* Exercise description *
Starting at the line that has "Viewport: 2414px width, 896px height." and stopping after the line that has "Task: Open the Thursday calendar tile", reproduce the listing below exactly; omit everything else.

* Data for this exercise *
====================

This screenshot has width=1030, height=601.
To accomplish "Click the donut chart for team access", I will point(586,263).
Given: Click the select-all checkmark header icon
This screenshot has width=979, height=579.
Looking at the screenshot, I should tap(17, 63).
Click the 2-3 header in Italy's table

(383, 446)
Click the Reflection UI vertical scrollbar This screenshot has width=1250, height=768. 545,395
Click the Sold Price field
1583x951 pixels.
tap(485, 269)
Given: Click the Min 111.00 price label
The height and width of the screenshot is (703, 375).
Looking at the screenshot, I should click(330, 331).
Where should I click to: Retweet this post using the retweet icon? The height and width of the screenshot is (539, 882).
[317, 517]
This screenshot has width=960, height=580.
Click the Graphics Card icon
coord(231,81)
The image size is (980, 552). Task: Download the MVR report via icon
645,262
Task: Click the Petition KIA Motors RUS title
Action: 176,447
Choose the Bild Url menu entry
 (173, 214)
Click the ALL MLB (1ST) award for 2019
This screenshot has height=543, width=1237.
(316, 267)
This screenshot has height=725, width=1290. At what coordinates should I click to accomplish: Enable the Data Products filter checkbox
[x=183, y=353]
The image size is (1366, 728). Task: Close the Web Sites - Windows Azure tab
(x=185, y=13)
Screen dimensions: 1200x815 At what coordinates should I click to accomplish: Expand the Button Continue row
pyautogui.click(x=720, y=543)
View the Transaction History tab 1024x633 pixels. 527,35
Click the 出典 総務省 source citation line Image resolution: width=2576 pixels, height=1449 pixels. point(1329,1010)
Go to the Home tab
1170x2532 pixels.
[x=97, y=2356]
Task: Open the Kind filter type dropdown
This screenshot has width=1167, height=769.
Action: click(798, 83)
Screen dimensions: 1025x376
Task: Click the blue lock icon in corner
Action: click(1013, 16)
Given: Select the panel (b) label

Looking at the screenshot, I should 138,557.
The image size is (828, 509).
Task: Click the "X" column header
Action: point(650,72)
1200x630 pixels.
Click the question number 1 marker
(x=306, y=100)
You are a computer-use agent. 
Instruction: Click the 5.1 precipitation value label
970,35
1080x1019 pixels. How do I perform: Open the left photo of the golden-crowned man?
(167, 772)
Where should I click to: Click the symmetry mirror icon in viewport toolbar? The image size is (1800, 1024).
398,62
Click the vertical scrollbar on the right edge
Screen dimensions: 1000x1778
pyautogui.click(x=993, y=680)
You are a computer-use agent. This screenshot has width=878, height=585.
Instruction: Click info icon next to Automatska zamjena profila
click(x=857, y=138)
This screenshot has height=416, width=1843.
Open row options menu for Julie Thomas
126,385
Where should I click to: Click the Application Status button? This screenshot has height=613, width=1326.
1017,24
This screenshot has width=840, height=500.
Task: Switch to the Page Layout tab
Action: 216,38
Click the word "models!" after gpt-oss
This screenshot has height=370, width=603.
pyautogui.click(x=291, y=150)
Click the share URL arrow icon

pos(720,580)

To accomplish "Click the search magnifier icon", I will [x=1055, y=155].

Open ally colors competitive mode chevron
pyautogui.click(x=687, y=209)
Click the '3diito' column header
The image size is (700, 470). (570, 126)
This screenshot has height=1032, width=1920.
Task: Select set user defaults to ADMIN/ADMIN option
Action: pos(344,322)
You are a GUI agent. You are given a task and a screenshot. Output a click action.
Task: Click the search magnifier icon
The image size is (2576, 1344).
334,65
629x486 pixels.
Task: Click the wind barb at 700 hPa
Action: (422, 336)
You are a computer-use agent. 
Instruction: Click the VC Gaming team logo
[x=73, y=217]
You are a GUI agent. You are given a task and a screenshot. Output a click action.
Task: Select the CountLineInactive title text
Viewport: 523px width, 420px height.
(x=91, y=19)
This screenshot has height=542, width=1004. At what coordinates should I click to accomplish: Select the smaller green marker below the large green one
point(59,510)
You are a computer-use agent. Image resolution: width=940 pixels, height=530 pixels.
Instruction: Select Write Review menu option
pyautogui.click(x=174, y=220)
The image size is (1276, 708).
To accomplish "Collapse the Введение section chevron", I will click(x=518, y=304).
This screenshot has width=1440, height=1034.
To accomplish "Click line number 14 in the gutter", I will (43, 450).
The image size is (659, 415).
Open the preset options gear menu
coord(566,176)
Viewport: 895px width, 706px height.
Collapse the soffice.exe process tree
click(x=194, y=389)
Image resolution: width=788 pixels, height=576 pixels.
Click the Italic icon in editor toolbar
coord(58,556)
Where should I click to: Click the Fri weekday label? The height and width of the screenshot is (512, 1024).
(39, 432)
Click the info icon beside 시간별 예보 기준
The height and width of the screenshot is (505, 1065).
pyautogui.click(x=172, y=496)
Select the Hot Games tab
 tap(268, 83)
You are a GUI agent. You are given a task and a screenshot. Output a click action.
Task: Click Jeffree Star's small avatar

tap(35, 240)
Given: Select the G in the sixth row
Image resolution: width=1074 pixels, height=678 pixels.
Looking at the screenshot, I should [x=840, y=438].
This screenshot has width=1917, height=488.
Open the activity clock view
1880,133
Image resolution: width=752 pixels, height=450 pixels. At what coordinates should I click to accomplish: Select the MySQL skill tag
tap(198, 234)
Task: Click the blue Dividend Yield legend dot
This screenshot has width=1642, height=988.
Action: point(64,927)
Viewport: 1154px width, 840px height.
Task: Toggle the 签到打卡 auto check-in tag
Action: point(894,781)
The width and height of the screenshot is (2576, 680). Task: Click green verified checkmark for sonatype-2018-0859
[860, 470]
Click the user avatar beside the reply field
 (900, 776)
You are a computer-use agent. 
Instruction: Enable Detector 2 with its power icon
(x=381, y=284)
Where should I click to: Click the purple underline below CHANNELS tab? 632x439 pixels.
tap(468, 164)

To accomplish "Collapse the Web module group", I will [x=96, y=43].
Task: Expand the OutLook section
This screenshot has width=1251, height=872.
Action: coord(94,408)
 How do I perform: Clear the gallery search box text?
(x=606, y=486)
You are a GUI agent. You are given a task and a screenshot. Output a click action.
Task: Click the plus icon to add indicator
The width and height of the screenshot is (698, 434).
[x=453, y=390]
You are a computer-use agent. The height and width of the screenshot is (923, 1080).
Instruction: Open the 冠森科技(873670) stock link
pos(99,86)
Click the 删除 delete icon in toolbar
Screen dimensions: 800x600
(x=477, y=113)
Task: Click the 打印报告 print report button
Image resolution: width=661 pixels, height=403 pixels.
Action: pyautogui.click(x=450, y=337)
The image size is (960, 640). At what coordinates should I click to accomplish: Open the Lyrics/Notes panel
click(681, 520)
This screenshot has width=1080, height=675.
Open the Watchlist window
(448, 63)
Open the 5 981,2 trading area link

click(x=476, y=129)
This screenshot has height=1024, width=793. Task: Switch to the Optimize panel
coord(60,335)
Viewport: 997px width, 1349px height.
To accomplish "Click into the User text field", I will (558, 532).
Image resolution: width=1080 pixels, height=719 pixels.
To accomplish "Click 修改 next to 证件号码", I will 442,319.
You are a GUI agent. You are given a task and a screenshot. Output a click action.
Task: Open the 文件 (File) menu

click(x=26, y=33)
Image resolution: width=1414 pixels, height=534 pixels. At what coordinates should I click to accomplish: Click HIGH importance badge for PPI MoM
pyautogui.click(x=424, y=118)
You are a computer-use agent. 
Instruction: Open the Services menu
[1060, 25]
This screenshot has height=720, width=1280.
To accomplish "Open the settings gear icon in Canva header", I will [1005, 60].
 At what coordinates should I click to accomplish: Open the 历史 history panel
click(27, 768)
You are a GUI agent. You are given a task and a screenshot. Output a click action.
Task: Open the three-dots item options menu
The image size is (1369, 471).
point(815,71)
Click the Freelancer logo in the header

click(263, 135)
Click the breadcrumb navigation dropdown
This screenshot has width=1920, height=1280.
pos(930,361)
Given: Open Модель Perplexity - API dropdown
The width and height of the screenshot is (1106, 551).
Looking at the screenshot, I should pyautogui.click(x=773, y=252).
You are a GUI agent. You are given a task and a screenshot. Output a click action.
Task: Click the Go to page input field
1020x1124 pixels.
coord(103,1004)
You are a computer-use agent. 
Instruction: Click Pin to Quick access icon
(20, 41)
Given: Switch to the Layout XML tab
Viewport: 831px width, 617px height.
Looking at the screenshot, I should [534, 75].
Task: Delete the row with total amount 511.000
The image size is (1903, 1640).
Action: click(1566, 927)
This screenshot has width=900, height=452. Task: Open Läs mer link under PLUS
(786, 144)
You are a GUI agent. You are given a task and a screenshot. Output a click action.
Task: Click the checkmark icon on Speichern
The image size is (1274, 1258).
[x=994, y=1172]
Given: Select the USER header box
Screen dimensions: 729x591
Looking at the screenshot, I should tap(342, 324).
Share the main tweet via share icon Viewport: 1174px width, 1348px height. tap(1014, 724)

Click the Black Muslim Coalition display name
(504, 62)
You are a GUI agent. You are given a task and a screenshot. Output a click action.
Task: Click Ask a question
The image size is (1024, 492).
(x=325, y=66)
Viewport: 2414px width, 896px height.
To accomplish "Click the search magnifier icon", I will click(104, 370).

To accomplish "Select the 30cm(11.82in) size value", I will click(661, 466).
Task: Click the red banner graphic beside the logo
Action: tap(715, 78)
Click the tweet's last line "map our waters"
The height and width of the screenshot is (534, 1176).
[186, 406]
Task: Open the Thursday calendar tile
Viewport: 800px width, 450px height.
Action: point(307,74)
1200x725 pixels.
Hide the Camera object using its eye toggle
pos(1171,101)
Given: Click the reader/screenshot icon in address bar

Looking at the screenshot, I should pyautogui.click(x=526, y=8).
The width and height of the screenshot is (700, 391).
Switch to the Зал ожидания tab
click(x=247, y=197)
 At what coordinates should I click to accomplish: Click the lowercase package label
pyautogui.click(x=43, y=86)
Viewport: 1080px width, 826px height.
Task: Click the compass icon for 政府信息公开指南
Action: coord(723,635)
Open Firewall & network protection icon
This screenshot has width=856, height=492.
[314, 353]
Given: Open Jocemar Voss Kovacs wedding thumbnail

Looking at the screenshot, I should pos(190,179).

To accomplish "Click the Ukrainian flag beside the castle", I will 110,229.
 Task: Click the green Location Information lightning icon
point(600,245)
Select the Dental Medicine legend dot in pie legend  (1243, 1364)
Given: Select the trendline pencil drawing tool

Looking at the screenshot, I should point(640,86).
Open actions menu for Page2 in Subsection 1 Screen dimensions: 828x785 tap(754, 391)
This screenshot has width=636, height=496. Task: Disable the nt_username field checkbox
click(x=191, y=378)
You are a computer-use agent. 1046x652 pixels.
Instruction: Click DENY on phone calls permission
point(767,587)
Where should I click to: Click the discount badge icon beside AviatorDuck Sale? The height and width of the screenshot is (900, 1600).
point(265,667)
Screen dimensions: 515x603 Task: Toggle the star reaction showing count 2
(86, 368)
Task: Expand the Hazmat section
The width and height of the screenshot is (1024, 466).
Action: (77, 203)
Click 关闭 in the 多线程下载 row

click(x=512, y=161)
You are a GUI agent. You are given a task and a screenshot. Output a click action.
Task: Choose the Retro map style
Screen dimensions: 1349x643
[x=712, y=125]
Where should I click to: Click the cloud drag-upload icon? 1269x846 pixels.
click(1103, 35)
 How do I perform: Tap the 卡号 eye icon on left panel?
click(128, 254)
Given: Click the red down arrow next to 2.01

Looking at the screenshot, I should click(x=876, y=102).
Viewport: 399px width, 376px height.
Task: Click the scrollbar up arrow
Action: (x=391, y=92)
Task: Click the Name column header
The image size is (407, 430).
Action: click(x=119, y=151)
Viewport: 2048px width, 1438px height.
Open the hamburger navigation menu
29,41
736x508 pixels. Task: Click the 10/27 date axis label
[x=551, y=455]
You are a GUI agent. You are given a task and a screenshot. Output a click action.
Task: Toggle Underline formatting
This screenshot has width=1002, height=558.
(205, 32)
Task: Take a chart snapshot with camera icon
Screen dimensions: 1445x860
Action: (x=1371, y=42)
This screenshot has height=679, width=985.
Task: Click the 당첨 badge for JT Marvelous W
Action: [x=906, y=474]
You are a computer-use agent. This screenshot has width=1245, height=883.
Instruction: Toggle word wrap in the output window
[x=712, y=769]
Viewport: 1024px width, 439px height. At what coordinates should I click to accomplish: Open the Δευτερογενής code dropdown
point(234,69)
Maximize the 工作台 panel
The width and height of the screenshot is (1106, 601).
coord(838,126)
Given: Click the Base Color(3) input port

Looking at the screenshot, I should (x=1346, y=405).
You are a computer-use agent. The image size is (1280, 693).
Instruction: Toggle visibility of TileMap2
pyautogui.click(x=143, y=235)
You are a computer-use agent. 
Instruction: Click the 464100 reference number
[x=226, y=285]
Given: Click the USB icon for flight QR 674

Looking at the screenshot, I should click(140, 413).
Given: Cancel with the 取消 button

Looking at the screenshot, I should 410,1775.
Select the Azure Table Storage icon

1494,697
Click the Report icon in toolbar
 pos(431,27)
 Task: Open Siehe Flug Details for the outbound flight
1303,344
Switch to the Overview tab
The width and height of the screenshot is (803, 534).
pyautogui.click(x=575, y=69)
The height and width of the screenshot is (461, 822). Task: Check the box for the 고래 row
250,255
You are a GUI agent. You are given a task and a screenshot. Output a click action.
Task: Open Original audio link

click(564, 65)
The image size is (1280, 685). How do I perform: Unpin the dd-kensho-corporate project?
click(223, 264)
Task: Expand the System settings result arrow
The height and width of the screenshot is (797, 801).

====================

* Response *
Viewport: 2414px width, 896px height.
To accomplish "Click the search magnifier icon", I will click(104, 370).

To accomplish "Select the 30cm(11.82in) size value", I will click(661, 466).
Task: Click the red banner graphic beside the logo
Action: tap(715, 78)
Click the tweet's last line "map our waters"
The height and width of the screenshot is (534, 1176).
[186, 406]
Task: Open the Thursday calendar tile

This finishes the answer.